Chresten Holm nahm jede Menge Kinder auf dem Milchwagen der Meierei in Hoyer mit. Foto: Lokalhistorisk Arkiv Højer

 

„Allein 21 Kinder gab es im hinteren Stück der Großen Straße“, berichtete sie. Sie habe noch neun Kaufmannsläden in Hoyer erlebt, die wie der von Werner Andersen an der Poststraße ihre Kunden mit Spezialitäten wie Sauerkraut aus dem Fass und mehreren Sorten Käse verwöhnen konnten. Aus der Zuhörerschaft wurden teilweise Erinnerungen wach, als sie das Kino an der Süderstraße oder den pferdebespannten Milchwagen des Meieristen Chresten Holm erwähnte, der wie viele andere Hoyeraner und Hoyeranerinnen natürlich auch einen Spitznamen hatte: Als Keddelein bekannt, schlug er den Kindern es nicht aus, sie auf dem Milchwagen mitfahren zu lassen. Aber es gab auch Bespiele wie den Kirchendiener Christiansen, der Kindern erlaubte, die Kirchenglocken zu läuten. Nur durfte man in seiner Anwesenheit nicht den Spitznahmen „Kisse Manstein“ fallen lassen, der ihn in Rage brachte. Dabei hatte er ihn nur erhalten, weil sein Vater einst beim Mansteiner Regiment gedient hatte.
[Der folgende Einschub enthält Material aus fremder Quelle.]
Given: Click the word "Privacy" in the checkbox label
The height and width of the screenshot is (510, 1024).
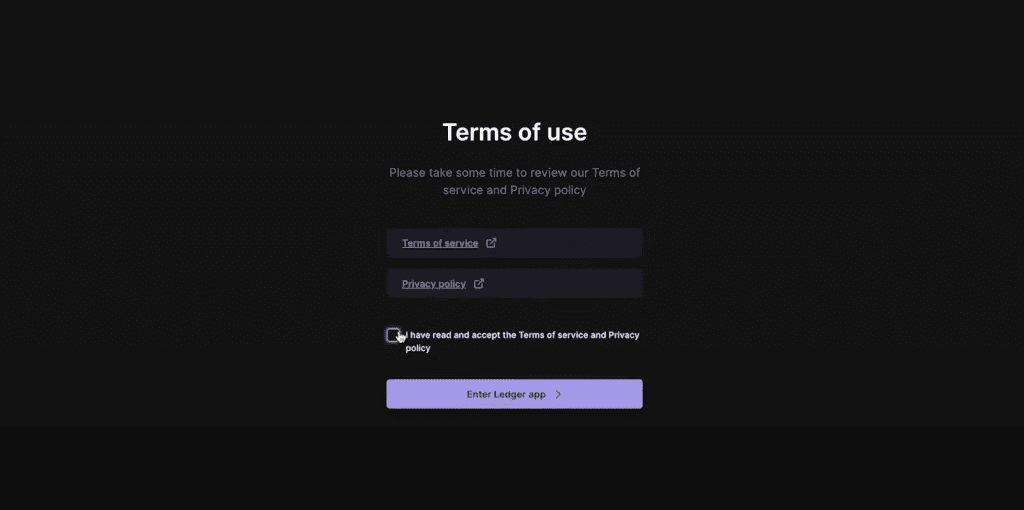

Auch die größeren Unternehmen im Ort, die Teppichfabrik, den Sanitärgroßhandel Ohlsen und die Möbelfirma Lützen erwähnte Karin Thimsen, die auch über ihren Einsatz beim Ruderverein samt vielen Festen im Rudererhaus an der Wiedau berichtete. Mit viel Beifall dankten die Zuhörinnen und Zuhörer der in 61 Jahren zur Hoyeranerin gewordenen Zugezogenen für ihren schönen Vortrag.